» **PAGE TEXT**:
____________________

A Functional Human Liver Tissue Model: 3D Bioprinted Co-culture Discoids

TL;DR

This paper presents a scalable 3D bioprinting method for creating functional human liver tissue models in disc-shaped structures, which show promising stability, gene expression, and metabolic activity for drug testing.

Contribution

The authors develop a precise, scalable 3D bioprinting technique to produce functional liver tissue discoids with high fidelity and biological activity, outperforming existing models.

Findings

Tissues stably produce albumin and urea for 3-4 weeks.

Discoids express over 100 ADME-related genes within human liver range.

Models demonstrate enzymatic metabolite formation after drug exposure.

Abstract

To reduce costs and delays related to developing new and effective drugs, there is a critical need for improved human liver tissue models. Here we describe an approach for 3D bioprinting functional human liver tissue models, in which we fabricate disc-shaped structures (discoids) 200 {\mu}m in thickness and 1-3 mm in diameter, embedded in a highly permeable support medium made from packed microgels. We demonstrate that the method is precise, accurate, and scalable; up to 100 tissues per hour can be manufactured with a variability and error in diameter of about 4%. Histologic and immunohistochemical evaluation of printed discs reveal self-organization, cell cohesion, and key liver marker expression. During the course of 3-4 weeks in culture, the tissues stably synthesize albumin and urea at high levels, outperforming spheroid tissue models. We find the tissues express more than 100 genes associated with molecular absorption, distribution, metabolism, and excretion (ADME) at levels within the range of human liver. The liver tissue models exhibit enzymatic formation of metabolites after exposure to multiple test compounds. Together, these results demonstrate the promise of 3D printed discoids for pharmacological and toxicological applications.

____________________

» **SOURCE MATERIAL**:
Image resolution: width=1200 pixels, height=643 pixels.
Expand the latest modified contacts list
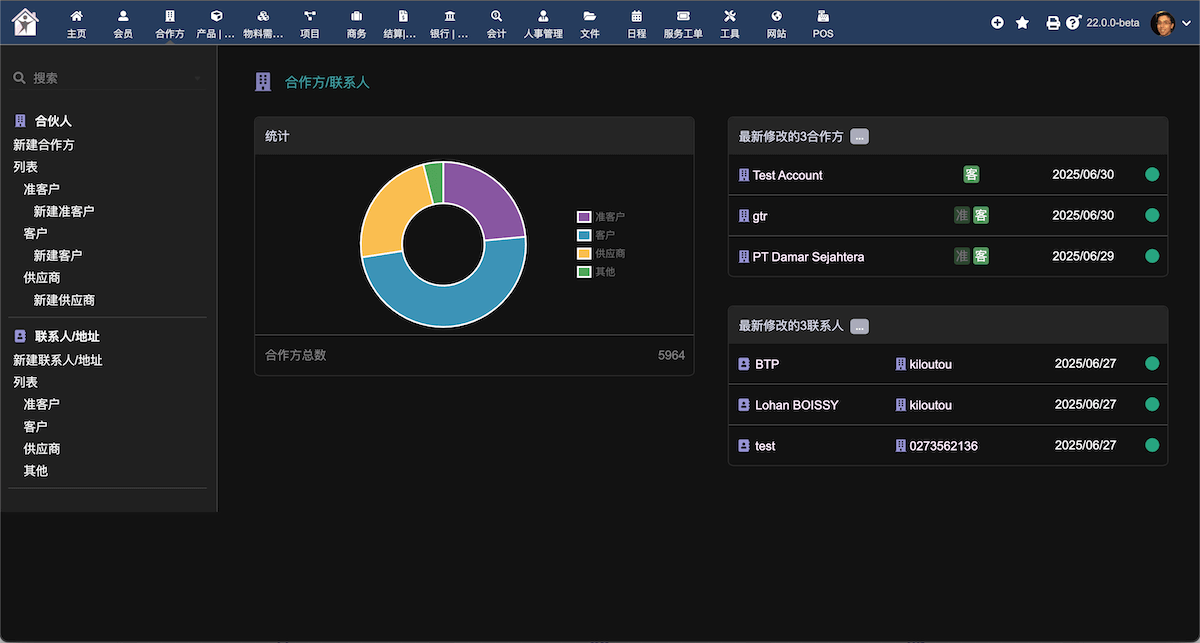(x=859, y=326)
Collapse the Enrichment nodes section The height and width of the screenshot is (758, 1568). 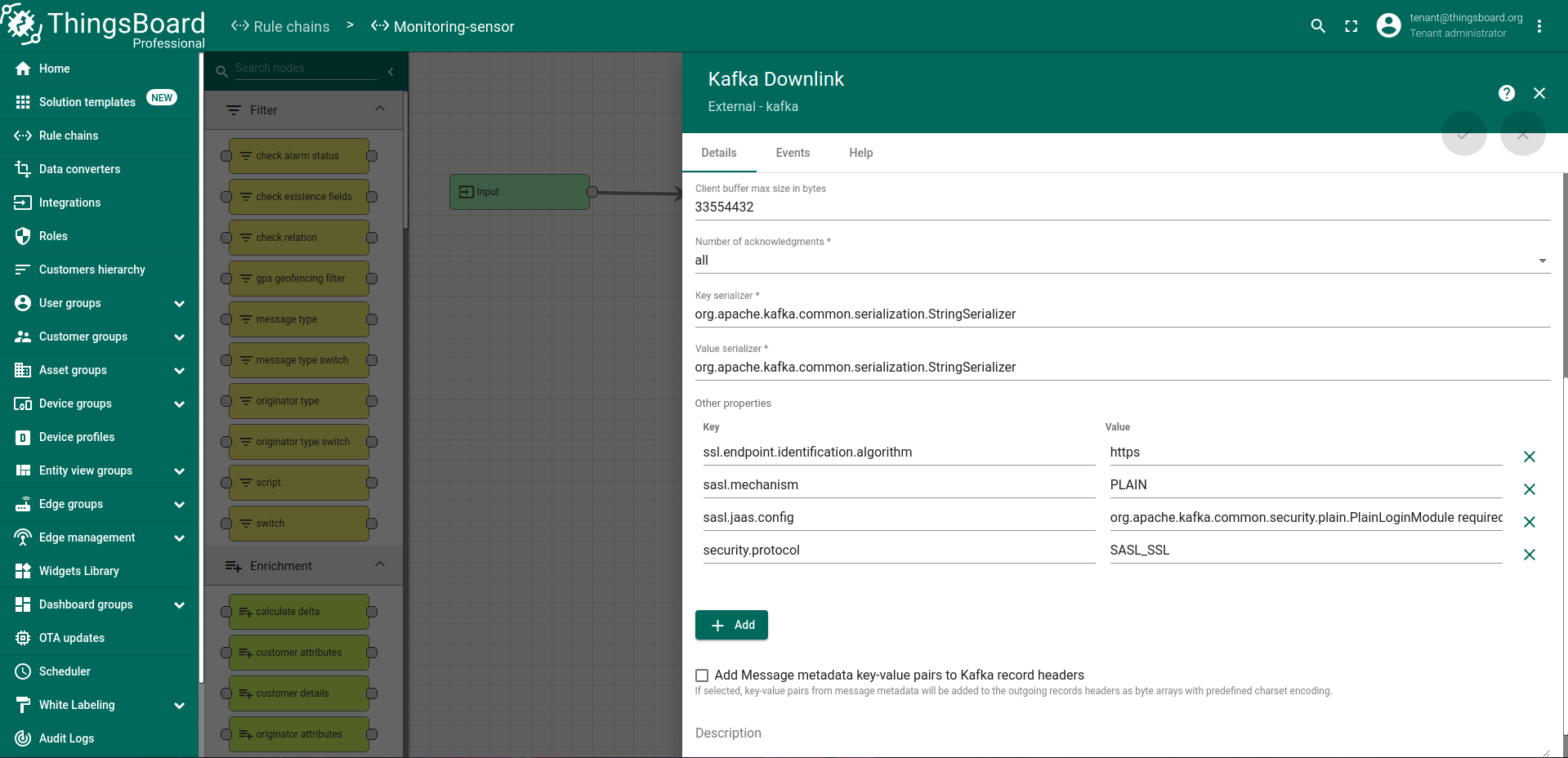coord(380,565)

____________________

Please list every finding given under the "Findings" heading of the liver tissue page.

» **ANSWER SECTION**:
- Tissues stably produce albumin and urea for 3-4 weeks.
- Discoids express over 100 ADME-related genes within human liver range.
- Models demonstrate enzymatic metabolite formation after drug exposure.